Most organizations presume that the foundation of document automation relies upon optical character recognition (OCR). This is largely due to the fact that most documents are text-based and therefore, the primary methods available for automation tasks such as document classification and data entry require OCR (among other techniques).
But the perspective that document automation is limited to text-based information is very limited and excludes a lot of opportunities to improve processes while lowering associated costs. Take, for instance, the process of auditing loan documentation. While a lot of attention for automation lies within origination, there are a number of processes that occur during or right before and after a loan is funded and closes. Loan auditing involves a number of activities the least of which is simply verifying that all expected supporting documentation is present. And, as with document automation within origination, there is a need to peek into each document to verify consistency of text-based data such as loan value, interest rates, and property addresses.

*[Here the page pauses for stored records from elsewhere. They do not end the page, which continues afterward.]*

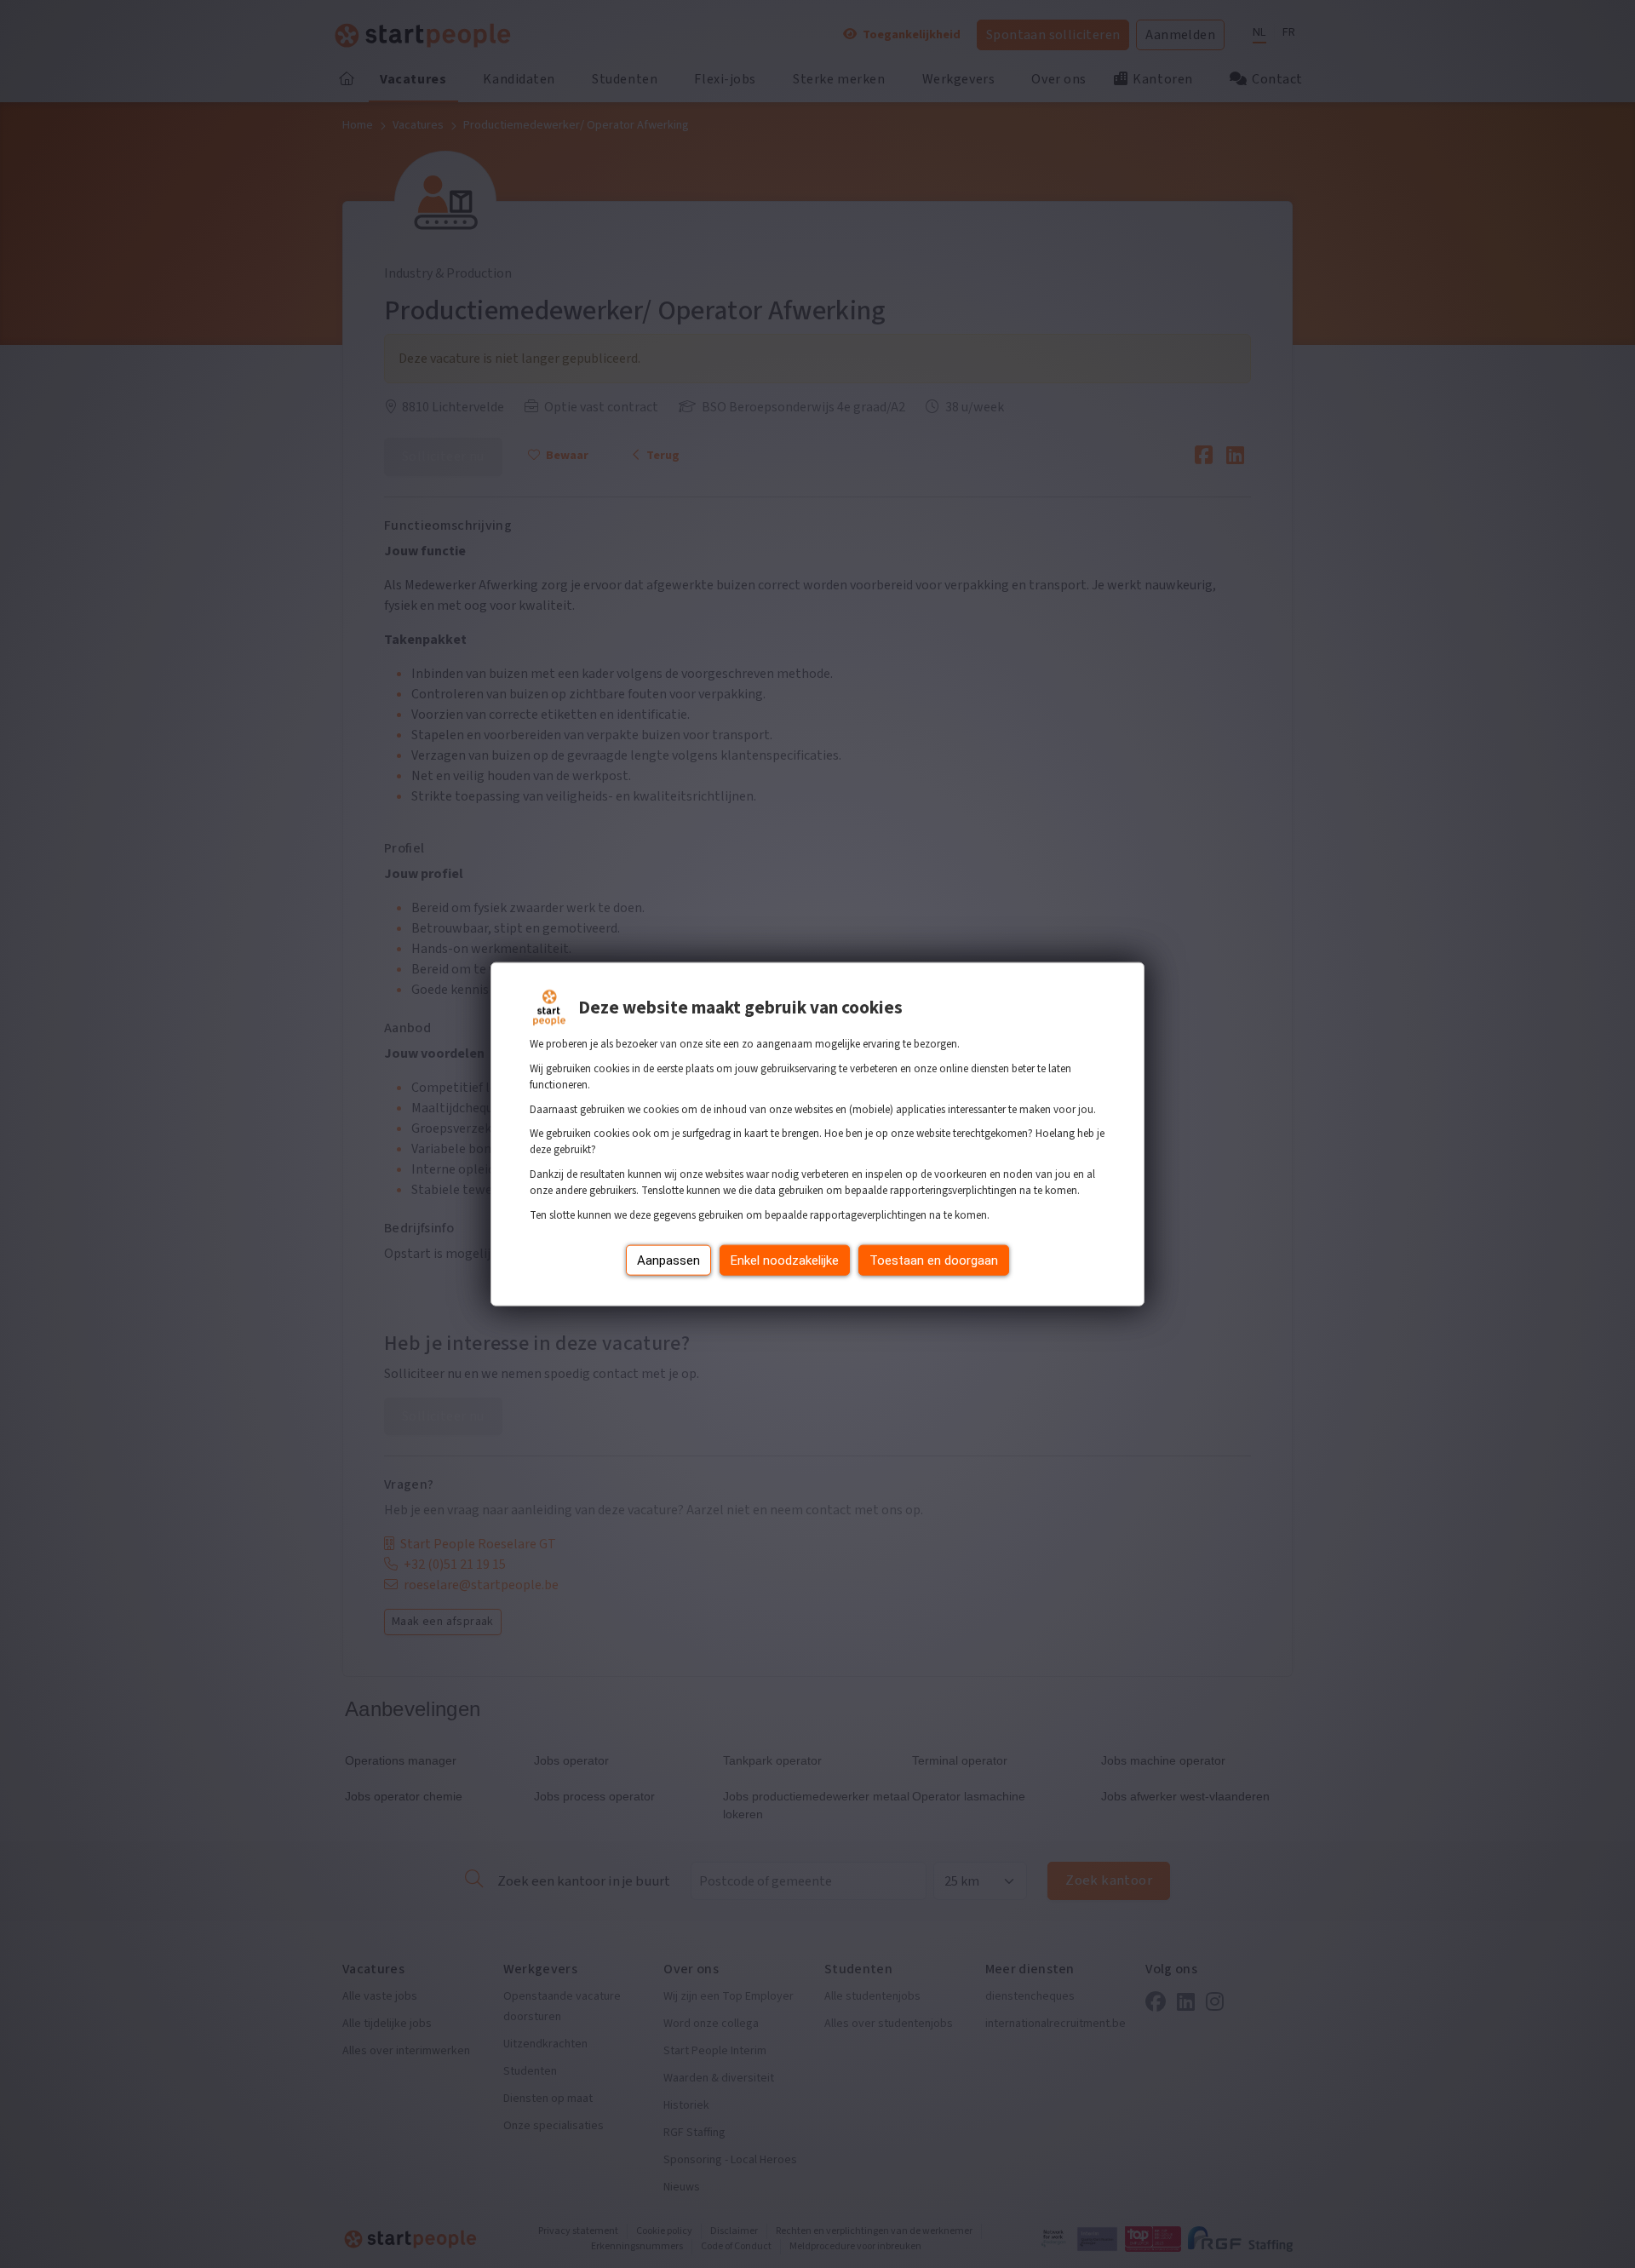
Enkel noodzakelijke (785, 1259)
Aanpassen (668, 1259)
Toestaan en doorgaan (933, 1259)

Yet there is still a type of information that does not lend itself to use of OCR. Among this information includes signatures, initials, and notary stamps. Staff performing audits must page through loan files and verify that signatures, initials for all borrowers, and completed notary stamps are present and where they are expected. But software that only uses OCR cannot possibly perform these tasks. Some solutions may get creative by attempting to determine if a part of a page has something in it by checking for a certain density of pixels, but this approach leads to a lot of error forcing staff to check the software’s results.

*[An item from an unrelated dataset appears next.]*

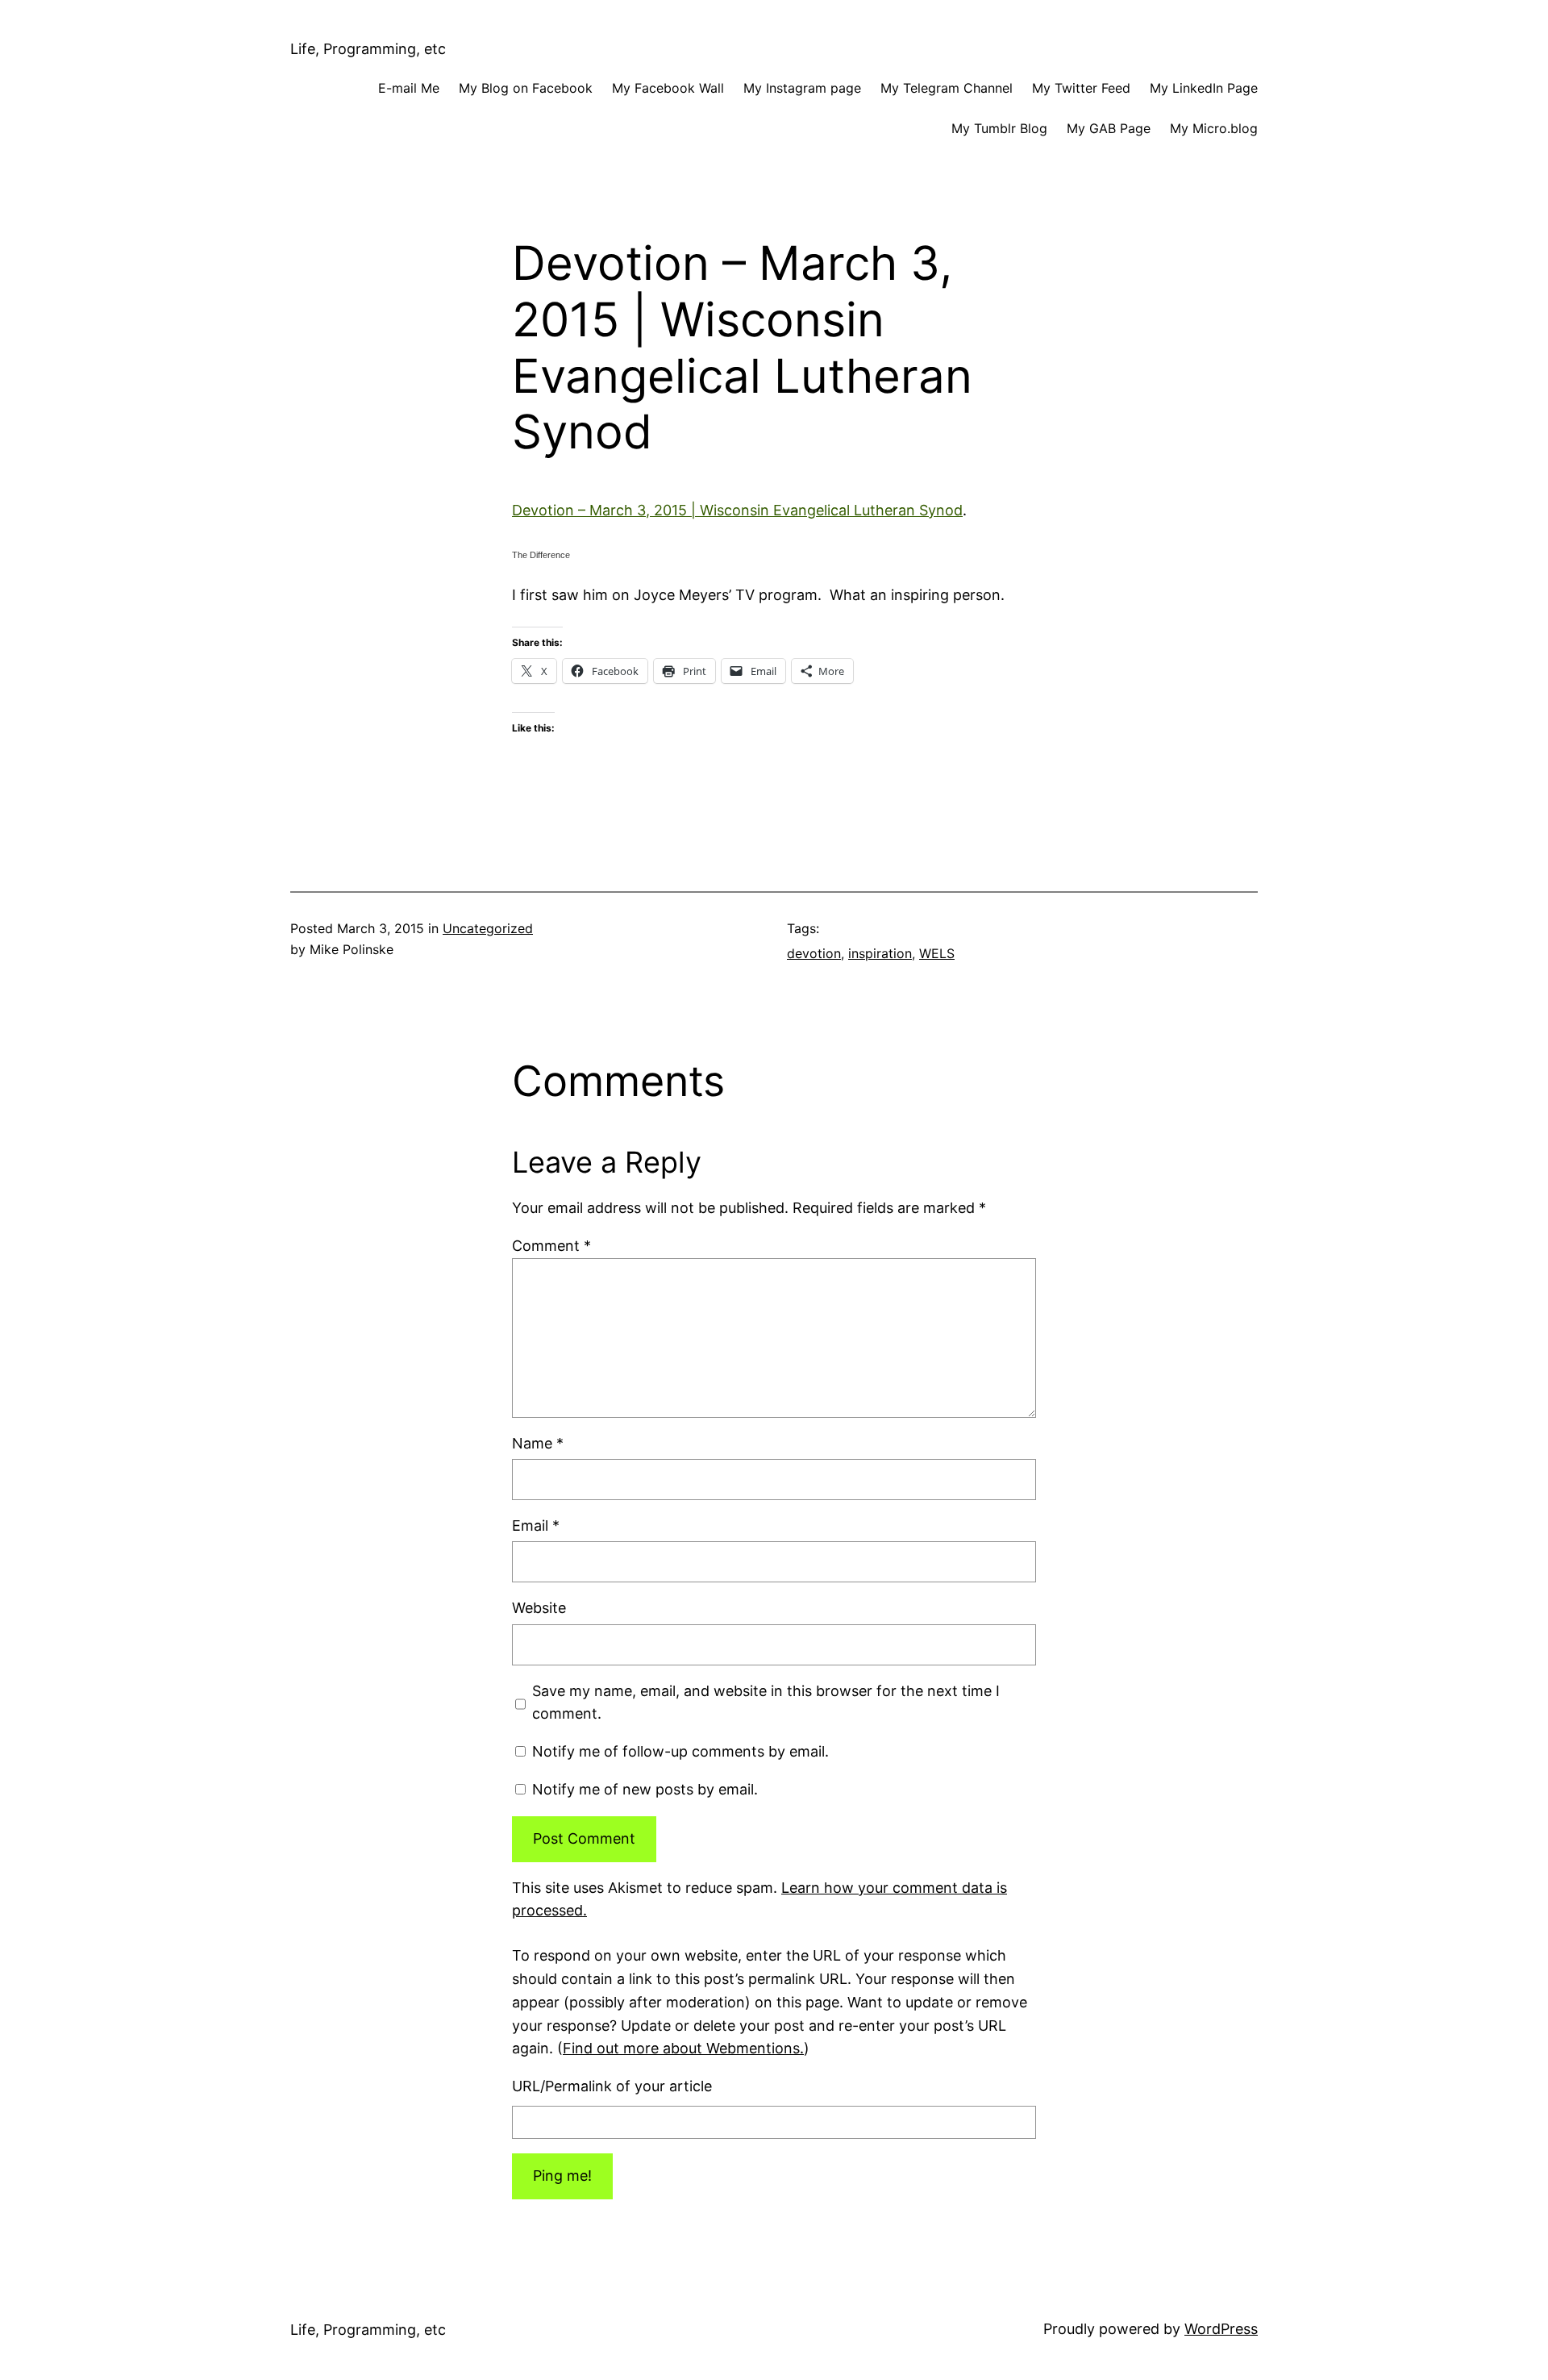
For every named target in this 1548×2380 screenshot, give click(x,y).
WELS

But what if an organization, like a title insurance company, could receive a loan file, and quickly and automatically list-out all documents present and then produce a report that summarizes all key data required for each document? Even non-text data?

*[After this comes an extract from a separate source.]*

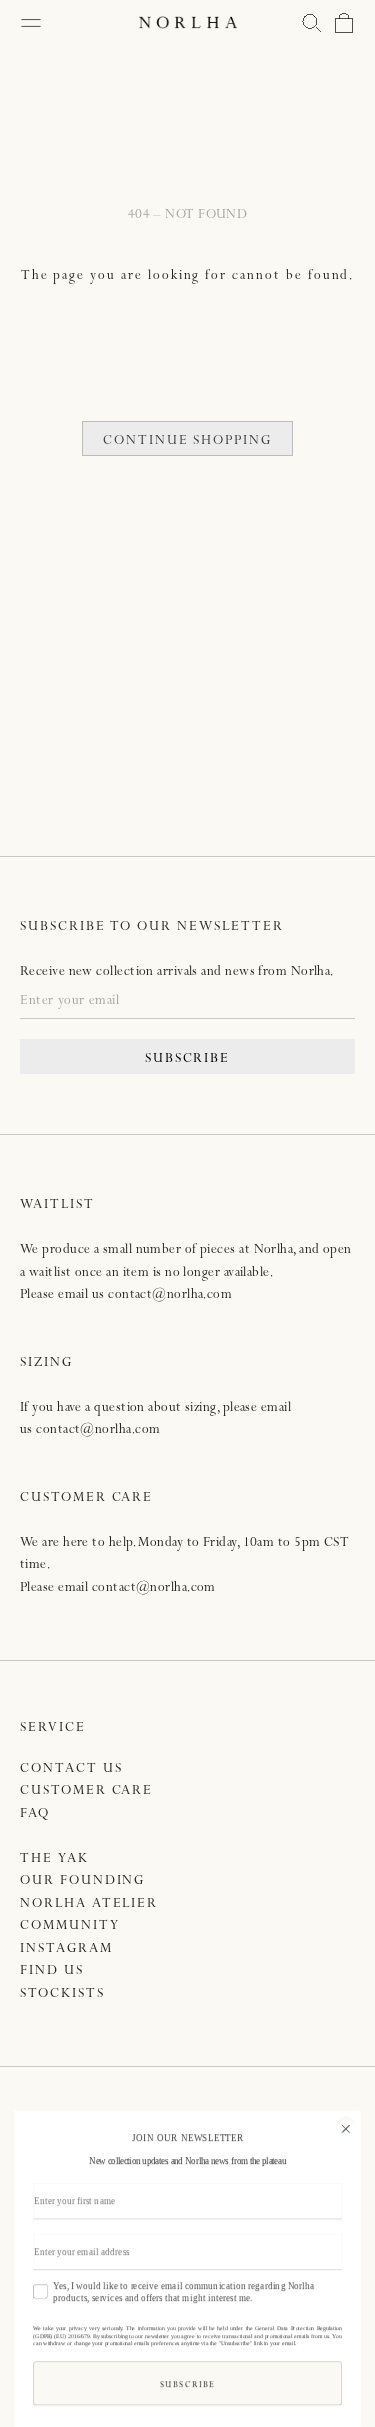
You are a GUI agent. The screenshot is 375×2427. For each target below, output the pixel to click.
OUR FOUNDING (82, 1881)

This is where application of computer vision meets deep learning neural networks to teach software to “see” like a human, except at a fraction of the time and with much greater precision. For instance, to detect signatures, software is trained to understand what a signature looks like compared to other types of data. Signatures are unlike handwriting in that they are almost hieroglyphic in nature – most times a person cannot read them, but they do know what signatures look like. After training on hundreds of thousands of examples, software such as FormXtra.AI can reliably locate signatures anywhere in a document. So to for initials and since initialing is closer to handprint and cursive, the software can even be trained to transcribe initials into letters and even distinguish between initials for multiple co-signers.
When it comes to notary stamps, we enter an even more complex yet solvable problem: how to evaluate and note the presence of a notary stamp anywhere on a page and in any orientation. And then there is the task of reading a handwritten date and noting the presence of a name and signature of the notary. While these tasks are easily solved by humans, systems can often be confused by even the slightest variation. But with the right set of machine learning techniques, a high level of automation can be achieved.
Moving to an even more-advanced level, signatures within a document can be compared to one another to verify that the same signer was involved for all documentation.
Once combined with typical text-based data extraction, organizations involved with lending from the originator to the servicer can enjoy a high level of automation for a wide range of processes, even while raising the standard levels of accuracy. More with less. And you can do it on all the information on a document.